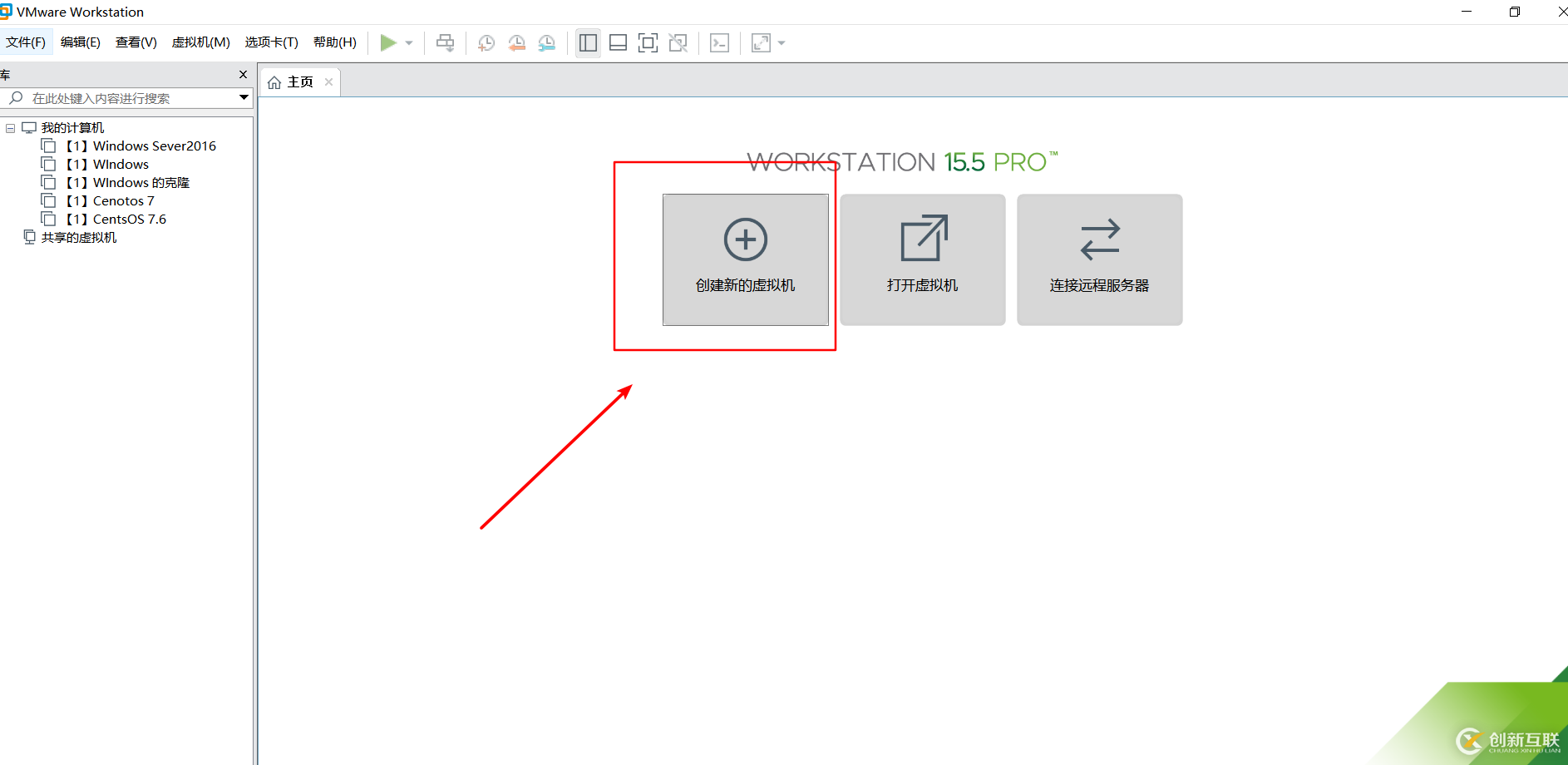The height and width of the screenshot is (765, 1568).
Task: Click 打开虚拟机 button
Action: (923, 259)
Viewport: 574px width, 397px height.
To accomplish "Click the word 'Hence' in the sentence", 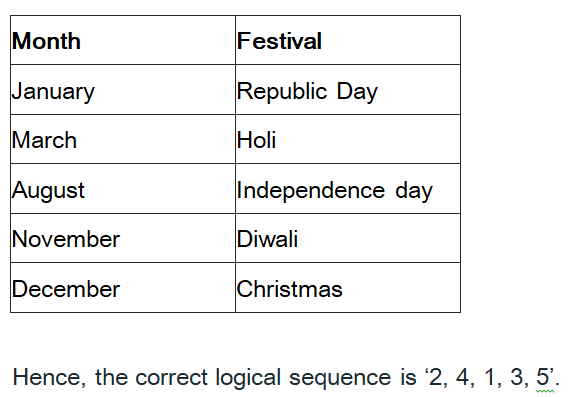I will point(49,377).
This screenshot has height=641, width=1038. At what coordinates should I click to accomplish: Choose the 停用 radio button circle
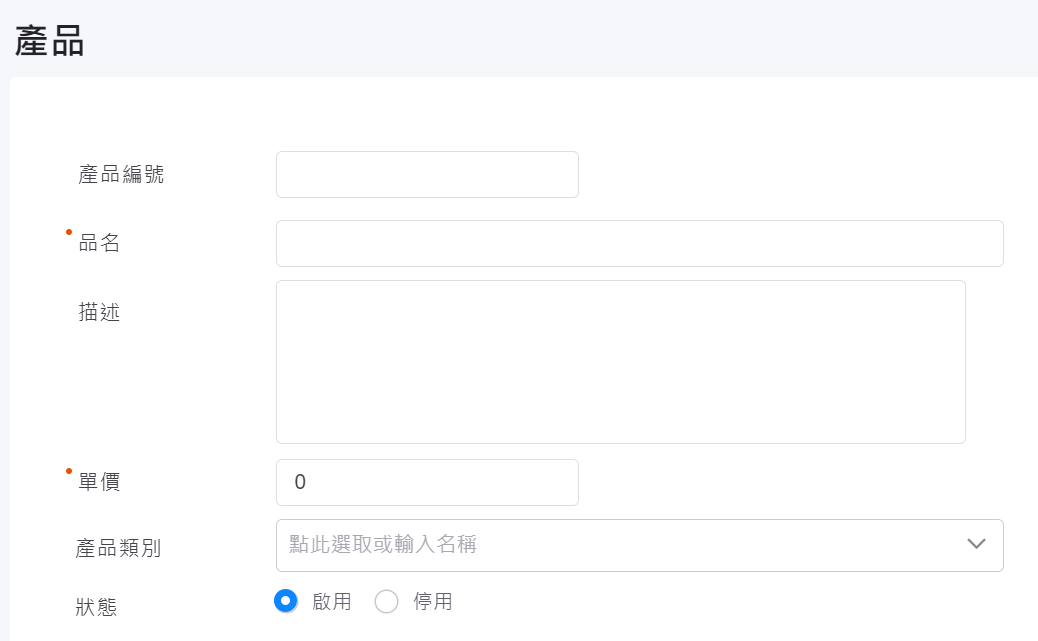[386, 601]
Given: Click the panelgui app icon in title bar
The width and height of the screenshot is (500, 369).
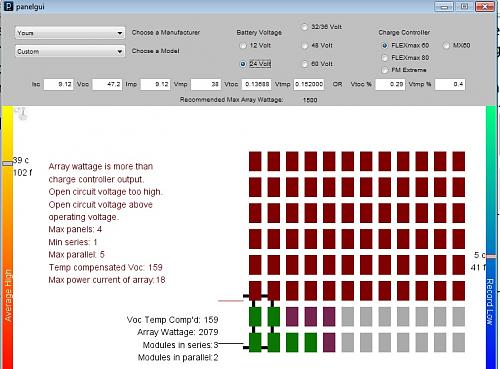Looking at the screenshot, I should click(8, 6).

-------

• Required action
The result should hold only the lines from the line with "Given: Click the" through the final line of the records above, copied exactly, with pictures left out.

• Exercise solution
Given: Click the panelgui app icon in title bar
The width and height of the screenshot is (500, 369).
Looking at the screenshot, I should click(8, 6).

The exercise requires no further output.